A quick recap of what’s included:

✅ Full app blocks with clear messaging on the child’s device
✅ Per-app daily time limits with device-level enforcement
✅ Scheduled windows for individual apps or categories
✅ Location-based restrictions tied to geofences
✅ Category-level rules for broad management
✅ Request-and-approve system for flexible exceptions
✅ Whitelisting of essential apps (school, communication, emergency)
✅ Per-child configuration with independent profiles
✅ Cross-platform support (Android and iOS)
✅ Multi-parent access for households with two caregivers (on paid plans)
✅ Notifications when restrictions are hit or settings are changed
✅ Encrypted data in transit and at rest

Final Thoughts

The App Blocker isn’t about restriction for its own sake. It’s about giving families a practical way to translate the rules they’ve already agreed on into something the device actually enforces — so the conversation about phones can stop being a daily battle and start being a normal part of life.

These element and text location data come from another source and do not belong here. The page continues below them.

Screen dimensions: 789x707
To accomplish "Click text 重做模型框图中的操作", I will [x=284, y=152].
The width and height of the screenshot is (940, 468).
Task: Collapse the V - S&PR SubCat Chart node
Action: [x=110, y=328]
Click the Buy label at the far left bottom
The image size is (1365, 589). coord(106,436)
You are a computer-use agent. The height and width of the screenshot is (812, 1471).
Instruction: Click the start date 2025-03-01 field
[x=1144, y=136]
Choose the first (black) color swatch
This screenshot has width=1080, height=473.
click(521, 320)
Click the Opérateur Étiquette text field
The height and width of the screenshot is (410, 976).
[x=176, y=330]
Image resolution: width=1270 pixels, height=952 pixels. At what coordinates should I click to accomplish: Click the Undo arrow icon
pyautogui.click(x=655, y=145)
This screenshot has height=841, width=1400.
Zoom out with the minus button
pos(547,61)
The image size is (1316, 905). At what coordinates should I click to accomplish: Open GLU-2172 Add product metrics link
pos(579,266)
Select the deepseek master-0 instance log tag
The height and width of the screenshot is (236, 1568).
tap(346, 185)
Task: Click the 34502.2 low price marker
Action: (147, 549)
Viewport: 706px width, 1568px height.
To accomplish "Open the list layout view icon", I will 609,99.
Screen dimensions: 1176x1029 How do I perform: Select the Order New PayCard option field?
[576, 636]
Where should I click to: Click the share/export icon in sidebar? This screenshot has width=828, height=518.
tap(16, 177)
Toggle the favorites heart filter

Used well, with transparency, with the request system as a real option for exceptions, and with a willingness to adjust as a child matures, the feature can quietly remove a meaningful amount of friction from family life. The nightly arguments shrink. The negotiations about which apps and how much become fewer. The structural rules do the structural work, and parents get to focus on the parts of parenting that actually require human judgment.

It’s not a magic solution to every digital parenting challenge. It can’t substitute for engaged attention, real conversations, and the long, patient work of helping a child develop their own judgment. But it can take a real chunk of the mechanical work off your plate — and for most families, that’s enough to be worth setting up.

Start with a conversation. Set three reasonable rules. Use the request system when it helps. Adjust as you learn. The configuration that fits your household will emerge faster than you think.